創造性を高める5つのテクニック

ゴールデンバーグとボイド(2014)は、創造性を高めるために「既存の枠をはみ出せ」と訴えかける「アウトサイドボックス思考法」は、あまりに多すぎるアイデアが無秩序を生み、革新的な思考を妨げると指摘する。逆に、閉じた世界もしくは「制約条件(インサイドボックス)」の中でとことん考えるほうが創造的になれると説く。そして、インサイドボックスの中で問題の解決策を見つけ出す5つのテクニックを紹介する。その5つのテクニックとは、「引き算」「分割」「掛け算」「一石二鳥」「関数」である。


「引き算」とは、既存の製品やサービスからなんらかの要素を取り除くことである。旅客航空サービスからさまざまな機内サービスを引き算して生まれたのが格安航空会社、ステレオからスピーカーや録音機能を省いたウォークマンスマートフォンiPhoneから通話機能を削除したiPod Touch、従来のブログから字数を制限したツイッターなどがその例である。ポイントは、削除した要素を他の要素で代替するようにすることだとゴールデンバーグとボイドは説明する。


「分割」とは、既存の構成要素を分割し、一部を分離して用いるようにするものである。テレビの選局機能を分離したリモコン、重りと持ち手を分離したダンベル、PCの小容量の記憶装置を分離したUSBメモリ、交友関係を分割して管理可能にしたフェイスブックなどがその例である。分割の方法としては「機能的分割」「物理的分割」「機能を維持してミニチュア版にする分割」の3つがあるとゴールデンバーグとボイドはいう。

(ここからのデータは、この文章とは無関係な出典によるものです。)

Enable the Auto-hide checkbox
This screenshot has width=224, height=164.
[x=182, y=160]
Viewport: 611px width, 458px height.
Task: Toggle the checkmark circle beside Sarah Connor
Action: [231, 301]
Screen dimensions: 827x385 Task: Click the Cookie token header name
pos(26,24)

「掛け算」とは、製品やサービスの一部の要素をコピーして増量するものである。子供の自転車の補助輪、剃刀の刃を複数にして違う機能を持たせたジレットの使い捨て二枚刃剃刀、遠近両用めがね、両面テープ、給水管の数を増やして渦巻状の水流を作り出した水洗便器などがその例である。ポイントは、ある要素を増やした後に、オリジナルと異なる性質を持たせることだとゴールデンバーグとボイドはいう。一見常識に反した形から製品が発展して新たなメリットが生まれるというわけである。


「一石二鳥」とは、製品やサービスの1つの要素に複数の機能(多くの場合、互いに無関係と思われていた機能)をもたせることである。化粧品の乳液や保湿クリームに日焼け止め効果を持たせたもの、ユーザーの走りのデータ測定を市場調査データとして生かす「ナイキ+」のがその例である。ゴールデンバーグとボイドは、一石二鳥の実例としてアウトソーシング(例えば、開発は社外に任せて提供窓口のみ一本化したiPhoneアプリ)、既存の内部資源の活用(例えば、ミュージカル劇で俳優に楽器演奏者を兼任させる)、内部の要素に外部の要素の役割を担わせるなどを紹介する。

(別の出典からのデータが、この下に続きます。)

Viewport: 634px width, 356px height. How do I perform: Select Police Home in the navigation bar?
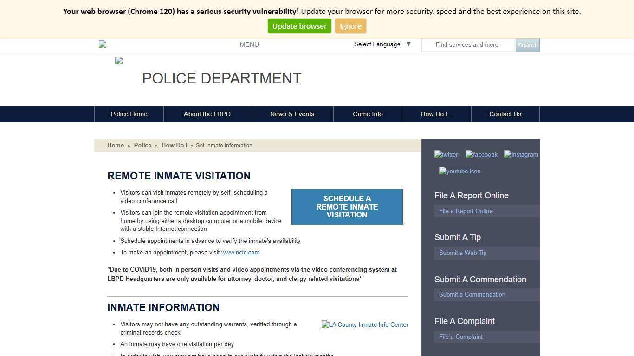point(129,114)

「関数」とは、それまで無関係と思われていた複数の要素を連動させることで革新的な製品やサービスを生む方法である。例えば、温度によって色が変わる「赤ちゃんを火傷させない哺乳瓶」がその例である。ポイントは、互いに関係のない2つの要素の一方の変化に合わせて、他方の性質が変わるようにすることで新たな価値を生むことだとゴールデンバーグとボイドはいう。


最後に、ゴールデンバーグとボイドは、これらの「インサイドボックス思考法」を使いこなすには、目新しいアイデアに注意を払う、欠かさずイメージトレーニングをするなど、練習あるのみだという。